TASK DESCRIPTION: Transcribe only what runs from the line including "The width and height of the screenshot is (855, 737)." through the last line of the entries, exactly as it appears.

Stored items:
################
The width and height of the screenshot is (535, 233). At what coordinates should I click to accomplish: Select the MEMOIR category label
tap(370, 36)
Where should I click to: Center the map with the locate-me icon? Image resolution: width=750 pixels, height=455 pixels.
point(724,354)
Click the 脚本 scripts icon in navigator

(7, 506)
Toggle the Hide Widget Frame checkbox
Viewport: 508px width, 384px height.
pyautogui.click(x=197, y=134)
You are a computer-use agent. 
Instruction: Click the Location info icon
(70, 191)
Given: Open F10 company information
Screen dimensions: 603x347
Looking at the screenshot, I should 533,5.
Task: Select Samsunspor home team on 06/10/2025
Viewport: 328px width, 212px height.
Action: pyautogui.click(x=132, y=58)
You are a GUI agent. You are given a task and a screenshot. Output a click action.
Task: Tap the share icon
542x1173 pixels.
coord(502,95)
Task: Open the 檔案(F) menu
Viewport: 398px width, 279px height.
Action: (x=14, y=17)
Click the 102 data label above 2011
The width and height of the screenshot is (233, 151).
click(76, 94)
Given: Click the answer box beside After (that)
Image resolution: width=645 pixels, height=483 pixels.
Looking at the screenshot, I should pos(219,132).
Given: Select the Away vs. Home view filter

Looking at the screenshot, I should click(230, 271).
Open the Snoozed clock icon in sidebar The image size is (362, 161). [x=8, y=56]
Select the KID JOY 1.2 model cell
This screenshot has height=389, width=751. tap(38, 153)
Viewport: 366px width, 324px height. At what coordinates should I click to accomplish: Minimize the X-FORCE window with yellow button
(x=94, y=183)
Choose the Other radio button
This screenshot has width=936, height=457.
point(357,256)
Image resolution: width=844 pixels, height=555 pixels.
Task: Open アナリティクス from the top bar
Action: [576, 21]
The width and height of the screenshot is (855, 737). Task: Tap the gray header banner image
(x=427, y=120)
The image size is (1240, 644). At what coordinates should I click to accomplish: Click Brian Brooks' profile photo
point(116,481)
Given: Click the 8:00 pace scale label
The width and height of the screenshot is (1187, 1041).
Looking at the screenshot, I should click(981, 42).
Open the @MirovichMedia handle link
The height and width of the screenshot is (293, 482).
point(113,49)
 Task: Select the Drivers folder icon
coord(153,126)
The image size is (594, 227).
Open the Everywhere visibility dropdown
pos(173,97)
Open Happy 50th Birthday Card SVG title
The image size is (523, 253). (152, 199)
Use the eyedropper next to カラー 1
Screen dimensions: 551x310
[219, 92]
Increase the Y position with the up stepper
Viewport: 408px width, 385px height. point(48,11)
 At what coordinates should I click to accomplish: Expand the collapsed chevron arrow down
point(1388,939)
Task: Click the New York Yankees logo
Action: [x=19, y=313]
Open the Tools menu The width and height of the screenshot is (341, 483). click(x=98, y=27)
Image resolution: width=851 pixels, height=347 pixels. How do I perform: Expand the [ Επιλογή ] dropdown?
################
FINISHED TASK:
The width and height of the screenshot is (855, 737). Task: Tap the gray header banner image
(x=427, y=120)
The image size is (1240, 644). At what coordinates should I click to accomplish: Click Brian Brooks' profile photo
point(116,481)
Given: Click the 8:00 pace scale label
The width and height of the screenshot is (1187, 1041).
Looking at the screenshot, I should click(981, 42).
Open the @MirovichMedia handle link
The height and width of the screenshot is (293, 482).
point(113,49)
 Task: Select the Drivers folder icon
coord(153,126)
The image size is (594, 227).
Open the Everywhere visibility dropdown
pos(173,97)
Open Happy 50th Birthday Card SVG title
The image size is (523, 253). (152, 199)
Use the eyedropper next to カラー 1
Screen dimensions: 551x310
[219, 92]
Increase the Y position with the up stepper
Viewport: 408px width, 385px height. point(48,11)
 At what coordinates should I click to accomplish: Expand the collapsed chevron arrow down
point(1388,939)
Task: Click the New York Yankees logo
Action: [x=19, y=313]
Open the Tools menu The width and height of the screenshot is (341, 483). click(x=98, y=27)
Image resolution: width=851 pixels, height=347 pixels. How do I perform: Expand the [ Επιλογή ] dropdown?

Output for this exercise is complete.